Exactly. When I think about meshing my own data with an infoware-style service, there are two key strategies I need to consider:
  1. The entry strategy. In the case of del.icio.us, it was easy to weave my own stuff into the service. Using the procedure I detailed here, tags that I maintain on my blog entries are automatically sprayed into del.icio.us. With little effort, I was able to create hundreds of integration points between two complex information surfaces -- my blog and del.icio.us. This was so effective that I decided to use del.icio.us for tag surfing of my blog.

  2. The exit strategy. With first-generation infoware services it's hard or maybe impossible to retract the information you've given them. Second-generation infoware challenges that notion. You can't delete reviews you write for Amazon, which is why I've never written one there. (Instead I write about books on my own blog where services such as All Consuming can find them.) But you can delete links you submit to del.icio.us or photos you upload to Flickr.

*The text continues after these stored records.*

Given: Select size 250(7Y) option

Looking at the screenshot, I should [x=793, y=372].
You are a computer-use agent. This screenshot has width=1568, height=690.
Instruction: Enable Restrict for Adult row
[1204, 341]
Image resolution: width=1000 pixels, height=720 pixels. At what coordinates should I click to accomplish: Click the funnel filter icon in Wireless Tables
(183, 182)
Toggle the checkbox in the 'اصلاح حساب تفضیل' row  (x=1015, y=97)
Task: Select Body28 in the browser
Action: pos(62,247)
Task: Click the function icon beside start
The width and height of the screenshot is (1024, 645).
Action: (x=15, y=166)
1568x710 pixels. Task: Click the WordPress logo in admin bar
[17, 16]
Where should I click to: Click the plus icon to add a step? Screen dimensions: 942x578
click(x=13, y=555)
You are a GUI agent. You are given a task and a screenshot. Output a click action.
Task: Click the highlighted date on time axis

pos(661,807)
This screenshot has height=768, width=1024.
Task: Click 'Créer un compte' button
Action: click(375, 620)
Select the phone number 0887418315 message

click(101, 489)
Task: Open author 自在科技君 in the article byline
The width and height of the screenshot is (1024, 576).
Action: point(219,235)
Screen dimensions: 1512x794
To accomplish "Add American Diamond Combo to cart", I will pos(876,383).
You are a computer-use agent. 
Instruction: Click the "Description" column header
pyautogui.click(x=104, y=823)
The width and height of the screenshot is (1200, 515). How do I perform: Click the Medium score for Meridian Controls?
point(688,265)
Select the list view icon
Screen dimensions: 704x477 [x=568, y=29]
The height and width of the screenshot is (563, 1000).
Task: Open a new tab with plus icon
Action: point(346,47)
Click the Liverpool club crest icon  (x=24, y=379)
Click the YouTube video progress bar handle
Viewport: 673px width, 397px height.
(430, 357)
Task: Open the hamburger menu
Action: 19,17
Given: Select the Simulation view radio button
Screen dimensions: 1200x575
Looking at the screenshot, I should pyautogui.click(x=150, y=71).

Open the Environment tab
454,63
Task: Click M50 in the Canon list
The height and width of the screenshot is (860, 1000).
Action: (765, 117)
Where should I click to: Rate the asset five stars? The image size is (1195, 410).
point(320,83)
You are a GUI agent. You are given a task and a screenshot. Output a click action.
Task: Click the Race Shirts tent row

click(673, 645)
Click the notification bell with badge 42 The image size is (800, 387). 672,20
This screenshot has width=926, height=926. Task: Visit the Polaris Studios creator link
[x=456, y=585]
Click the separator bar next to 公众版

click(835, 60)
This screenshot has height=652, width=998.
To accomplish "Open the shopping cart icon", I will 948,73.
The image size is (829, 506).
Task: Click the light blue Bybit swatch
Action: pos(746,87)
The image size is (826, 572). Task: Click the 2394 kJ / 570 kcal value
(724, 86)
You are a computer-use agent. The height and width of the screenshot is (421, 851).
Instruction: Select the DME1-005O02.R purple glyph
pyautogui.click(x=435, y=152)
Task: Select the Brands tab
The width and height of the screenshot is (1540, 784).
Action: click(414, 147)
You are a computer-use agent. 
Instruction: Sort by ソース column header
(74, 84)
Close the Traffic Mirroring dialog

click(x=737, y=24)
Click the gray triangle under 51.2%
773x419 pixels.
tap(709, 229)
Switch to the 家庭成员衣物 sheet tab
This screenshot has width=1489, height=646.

From the user's perspective, del.icio.us and Flickr support near-optimal entry and exit strategies. You can deeply and automatically mesh your own information with them. And you can undo that meshing. Participation in the services is thus an "at will" arrangement. If you maintain well-structured information, you can as easily mesh it with another comparably-equipped service. So the switching cost, as economists say, is low.

Now to be sure, deletion of links from del.icio.us and photos from Flickr is currently a manual affair. Neither API offers explicit support for wholesale automated retraction. And that would be a scary thing for any service with commercial ambitions to contemplate. But I'd love to see competition based on the value that's wrapped around the portable data we choose to mesh with infoware services, rather than on data lock-in.